Cette audition, qui débutera à 9h45, s'inscrit dans un cadre où de nombreux sénateurs de diverses tendances politiques sont attendus pour une table ronde axée sur le modèle d'affaires de Shein et les implications pour le BHV, situé au cœur de Paris.
Shein avait jusqu'à présent ignoré les convocations de l'Assemblée nationale en raison de procédures judiciaires liées à la vente de produits interdits. Le tribunal a rejeté la suspension demandée par l'État, qui a interjeté appel. La prochaine audience se tiendra le 5 février.
La députée Renaissance Sandrine Le Feur a dénoncé cette absence comme "irrespectueuse" et a même saisi la procureure de la République. Dans cette affaire, Shein risque une amende symbolique de 7.500 euros.
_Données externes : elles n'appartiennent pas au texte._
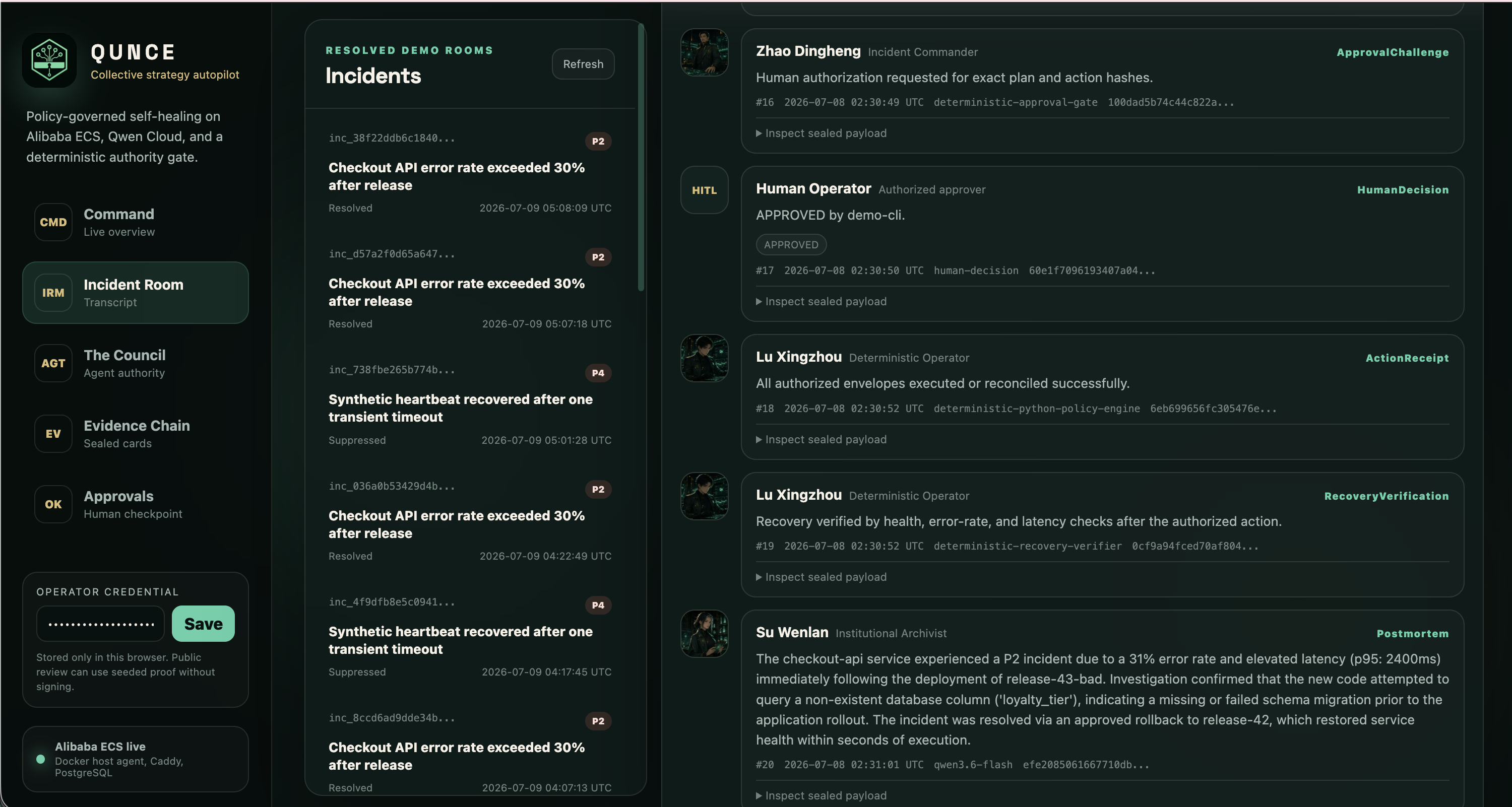
Task: Click Zhao Dingheng's avatar
Action: [705, 52]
Cependant, dans un climat plus apaisé qu’à l’automne, lorsque la vente de poupées sexuelles à l’apparence de fillettes sur le site avait suscité l'indignation, Shein confirme enfin sa présence au Sénat.
Frédéric Merlin, quant à lui, avait accepté d’être auditionné en novembre par les députés pour justifier l’ouverture d’un espace Shein au BHV. Il défend une stratégie commerciale visant à revitaliser le grand magasin, tout en séparant les opérations de la fast-fashion de celles de son enseigne.
Néanmoins, l'espace Shein au BHV rencontre des difficultés. En raison d'un choix limité et de prix supérieurs à ceux du site en ligne, son lancement est instable. De ce fait, la SGM a décidé de suspendre l'ouverture de corners Shein dans cinq magasins Galeries Lafayette, récemment rebrandés en BHV, situés à Dijon, Reims, Grenoble, Angers et Limoges.